Barbara Pell's examination of Buckler's only well known work is part of ECW Press's "Canadian Fiction Studies" series. Pell provides not only reasons why the book still repays attention, but a balanced and comprehensive introduction that will give Language Arts instructors a good entrance to teaching The Mountain and the Valley. Pell, a professor of English at Trinity Western University, considers the various swings of critical opinion and academic thought about Buckler's book, and its central character, with only occasional (and probably unavoidable) lapses into crit-speak, but the bulk of the book is her own analysis, one which is well considered, free of jargon, and essentially correct.

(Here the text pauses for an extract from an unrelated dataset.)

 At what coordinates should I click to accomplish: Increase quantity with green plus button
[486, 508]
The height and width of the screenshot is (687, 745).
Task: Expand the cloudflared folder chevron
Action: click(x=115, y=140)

In this "portrait" David Canaan, the failed writer who is the book's protagonist, is tiresome because he is supposed to be. His flaws, his selfishness, his inability to act decisively -- or to realize that even inaction has irreversible consequences -- bring him to his pathetic end. He dies still dreaming (only dreaming) of becoming a great writer who will give voice to the rural Nova Scotia life he can neither escape nor embrace. Meanwhile, his grandmother, practising her rug-making, goes about actually making art from the lives around her with no self-consciousness at all.
Buckler's writing was dense, allusive, and almost as self-conscious as David himself. Pell points out its flaws and virtues, illuminates its structure, and glosses its references.
I remain unconvinced that The Mountain and the Valley belongs on the high-school curriculum, but I wish I'd had Pell for a professor when I was in grad school. For those who are teaching the novel, Pell's book is probably essential; it may even be a useful resource for advanced students, especially if they're armed with a copy of A Glossary of Literary Terms.
T.S. Causabon is a Winnipeg-based writer.